Data Stream API

class jange.stream.DataStream(items: Iterable[Any], applied_ops: Optional[List[T]] = None, context: Optional[Iterable[Any]] = None)[source]

A class representing a stream of data. A data stream is created as a result of some operation. DataStream object can be iterated which basically iterates through the underlying data. The underlying data is stored in items attribute which can be any iterable object.

Parameters:
  • items (iterable) – an iterable that contains the raw data
  • applied_ops (Optional[List[Operation]]) – a list of operations that were applied to create this stream of data

Example

>>> ds = DataStream(items=[1, 2, 3])
>>> print(list(ds))
>>> [1, 2, 3]
Variables:
  • applied_ops (List[Operation]) – a list of operations that were applied to create this stream of data
  • items (iterable) – an iterable that contains the raw data
class jange.stream.CSVDataStream(path: str, columns: Union[str, List[str]], context_column: Optional[str] = None)[source]

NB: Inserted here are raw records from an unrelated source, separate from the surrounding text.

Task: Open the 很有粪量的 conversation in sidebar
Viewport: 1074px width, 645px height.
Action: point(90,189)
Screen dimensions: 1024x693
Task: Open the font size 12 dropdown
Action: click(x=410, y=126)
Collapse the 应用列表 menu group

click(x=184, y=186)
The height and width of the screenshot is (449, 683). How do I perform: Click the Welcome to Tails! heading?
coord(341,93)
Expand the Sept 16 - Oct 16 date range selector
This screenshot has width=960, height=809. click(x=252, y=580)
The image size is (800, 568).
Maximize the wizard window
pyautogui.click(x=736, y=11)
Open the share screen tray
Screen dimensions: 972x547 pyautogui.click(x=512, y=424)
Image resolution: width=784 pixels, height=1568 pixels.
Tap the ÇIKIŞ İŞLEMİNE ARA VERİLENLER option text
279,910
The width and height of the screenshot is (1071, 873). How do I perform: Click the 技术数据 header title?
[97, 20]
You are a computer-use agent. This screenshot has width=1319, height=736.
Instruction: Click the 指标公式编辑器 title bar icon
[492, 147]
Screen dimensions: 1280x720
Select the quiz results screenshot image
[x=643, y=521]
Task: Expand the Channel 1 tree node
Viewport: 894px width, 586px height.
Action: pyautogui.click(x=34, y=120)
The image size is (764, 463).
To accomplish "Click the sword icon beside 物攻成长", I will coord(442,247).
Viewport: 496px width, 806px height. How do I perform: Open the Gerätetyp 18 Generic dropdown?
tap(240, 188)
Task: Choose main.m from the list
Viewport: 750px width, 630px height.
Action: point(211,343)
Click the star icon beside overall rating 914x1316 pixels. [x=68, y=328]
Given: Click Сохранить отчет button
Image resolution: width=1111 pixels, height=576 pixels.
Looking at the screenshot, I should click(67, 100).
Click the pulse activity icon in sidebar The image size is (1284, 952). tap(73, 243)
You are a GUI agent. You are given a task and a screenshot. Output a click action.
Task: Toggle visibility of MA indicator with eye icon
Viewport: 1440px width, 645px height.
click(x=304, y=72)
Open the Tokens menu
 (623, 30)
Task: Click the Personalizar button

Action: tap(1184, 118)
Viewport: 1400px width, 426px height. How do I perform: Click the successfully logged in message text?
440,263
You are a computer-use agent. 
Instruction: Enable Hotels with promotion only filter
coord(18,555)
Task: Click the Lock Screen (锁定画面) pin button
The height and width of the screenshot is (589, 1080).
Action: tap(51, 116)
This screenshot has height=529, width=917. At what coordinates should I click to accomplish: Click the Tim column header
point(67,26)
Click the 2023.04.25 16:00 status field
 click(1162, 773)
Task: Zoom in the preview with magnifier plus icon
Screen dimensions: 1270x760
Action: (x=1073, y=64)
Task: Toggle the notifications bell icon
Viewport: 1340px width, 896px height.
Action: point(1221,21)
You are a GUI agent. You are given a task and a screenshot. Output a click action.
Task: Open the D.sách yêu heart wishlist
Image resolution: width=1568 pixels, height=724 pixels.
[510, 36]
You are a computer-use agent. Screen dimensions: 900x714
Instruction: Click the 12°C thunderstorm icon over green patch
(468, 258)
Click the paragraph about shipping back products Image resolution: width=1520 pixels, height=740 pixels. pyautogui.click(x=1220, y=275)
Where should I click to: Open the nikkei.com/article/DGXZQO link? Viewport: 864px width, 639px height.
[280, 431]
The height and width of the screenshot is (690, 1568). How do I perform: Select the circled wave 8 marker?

Represents a stream of data by reading the contents from a csv file. pandas library is used to read the csv.

Parameters:
  • path (str) – path to the csv file to read. This parameter is passed directly to pandas.read_csv method
  • columns (Union[str, List[str]]) – a column name or a list of column names in the csv file. The values from the given column(s) are used to create a stream. If a list is passed then each item in the stream will be a list of values for the given columns in that order.

Example

>>> ds = CSVDataStream(path="news_articles.csv", columns=["body", "title"])
Variables:
  • df (pd.DataFrame) – a pandas DataFrame object created after reading the csv file
  • columns (Union[str, list]) – a list of column names or a single column name. This value is used to select data from those columns only
  • path (str) – path to the csv file
class jange.stream.DataFrameStream(df, columns: Union[str, List[str]], context_column: Optional[str] = None)[source]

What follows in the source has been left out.